La formación en competencias es multidimensional, lo que implica formar a los profesionales, entre tanto, en la dimensión administrativo–metodológica. En esta lógica, la orientación de los procesos educativos hacia el aprendizaje de la planeación y las estrategias, conocida como formación estratégica, se puede desarrollar a través de los proyectos de aula.
Los proyectos como instrumento pedagógico y didáctico orientan la dinámica del aula a un trabajo conjunto entre estudiantes y docente; de tal manera que el docente, a través de su experiencia, se está formando e innovando, y el estudiante se está formando en competencias y desarrollando sus procesos metacognitivos. En el proceso de trabajo por proyectos, la realidad general del aula y del entorno es transformada, al igual que todos los sujetos que intervienen en el proceso.
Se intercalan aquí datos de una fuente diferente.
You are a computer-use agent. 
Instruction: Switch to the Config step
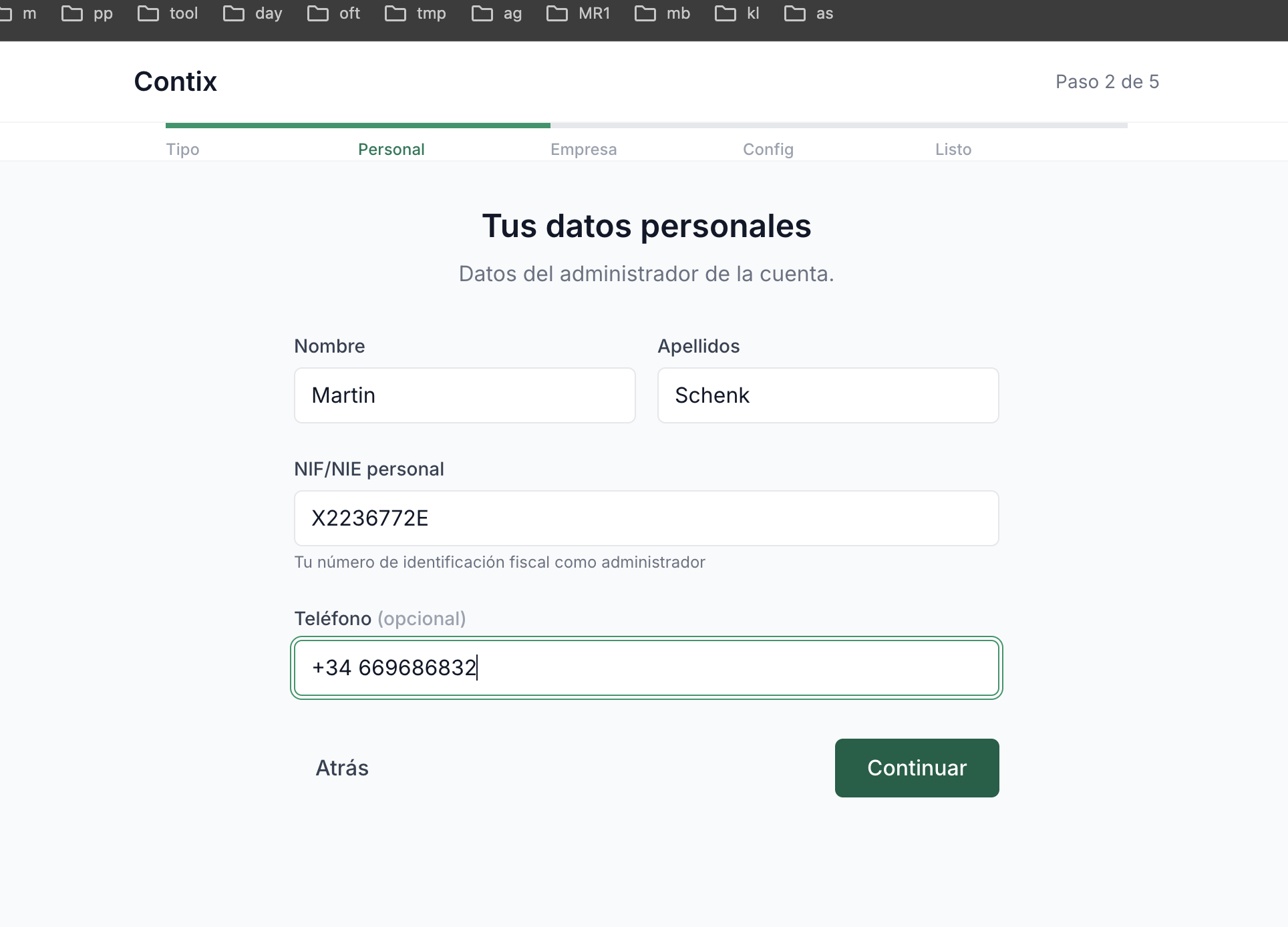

La interpretación de los resultados de la experiencia presentada permite evidenciar la tendencia de los equipos participantes a privilegiar el trabajo en torno a los conceptos o contenidos disciplinares, dificultándose la lectura de los problemas desde el conocimiento químico. Los avances en cuanto a lo administrativo–metodológico se evidencian en la posibilidad que tienen los grupos de formular estrategias a través de la planificación de actividades y definición de los productos correspondientes; el aspecto a fortalecer corresponde a la ejecución de la estrategia o la posibilidad de argumentar la re–formulación de la misma.